In order to evaluate the posterior mean in Gaussian process regression, (I am assuming Gaussian observation model), you need to solve a linear system of the form

(K + \sigma^2 I) \alpha = y

where y is observed data and K is an N \times N symmetric matrix such that K_{i, j} = k(x_i, x_j) where k is the covariance kernel of the Gaussian process and (x_1, y_1),…,(x_N, y_N) are observed data.

Suppose first that we are in 1 dimension and data locations x_1, x_2,…, x_N lie on an equispaced grid. When k is translation-invariant, that is k(x, y) is a function of x - y, then K is Topelitz (each diagonal contains only 1 unique value).

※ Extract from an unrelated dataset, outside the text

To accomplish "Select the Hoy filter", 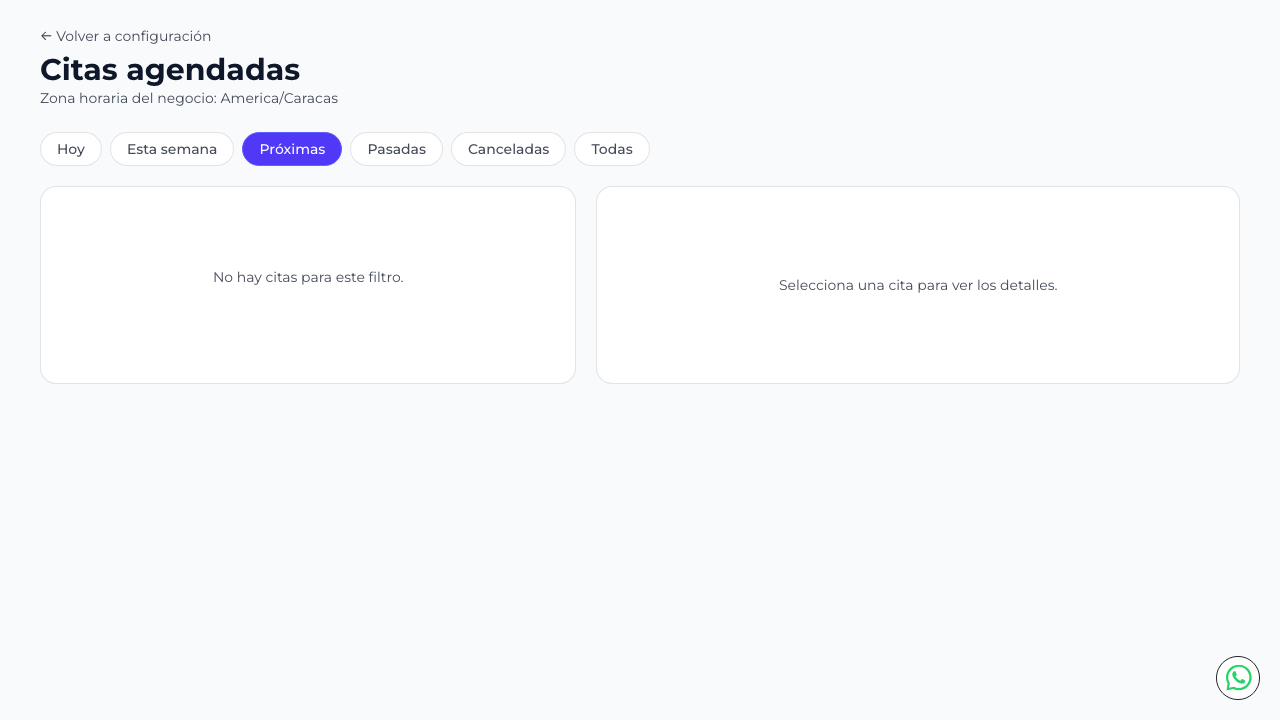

This matrix has some very desirable properties, but in this context probably the most important is that K can be applied to an arbitrary vector very quickly, in O(N\log{N}) time as opposed to the straightforward O(N^2). To see this, suppose that v \in \mathbb{R}^N. Then Kv satisfies

(Kv)_i = \sum_{j=1}^N k(x_i - x_j) v_j

for i=1,…,N. This computation is a discrete convolution — Convolution - Wikipedia — and can be computed using FFTs in O(N\log{N}) operations. The fast matrix-vector apply means that you can efficiently solve the above linear system iteratively (as long as the matrix K + \sigma^2I is well-conditioned, which is usually the case).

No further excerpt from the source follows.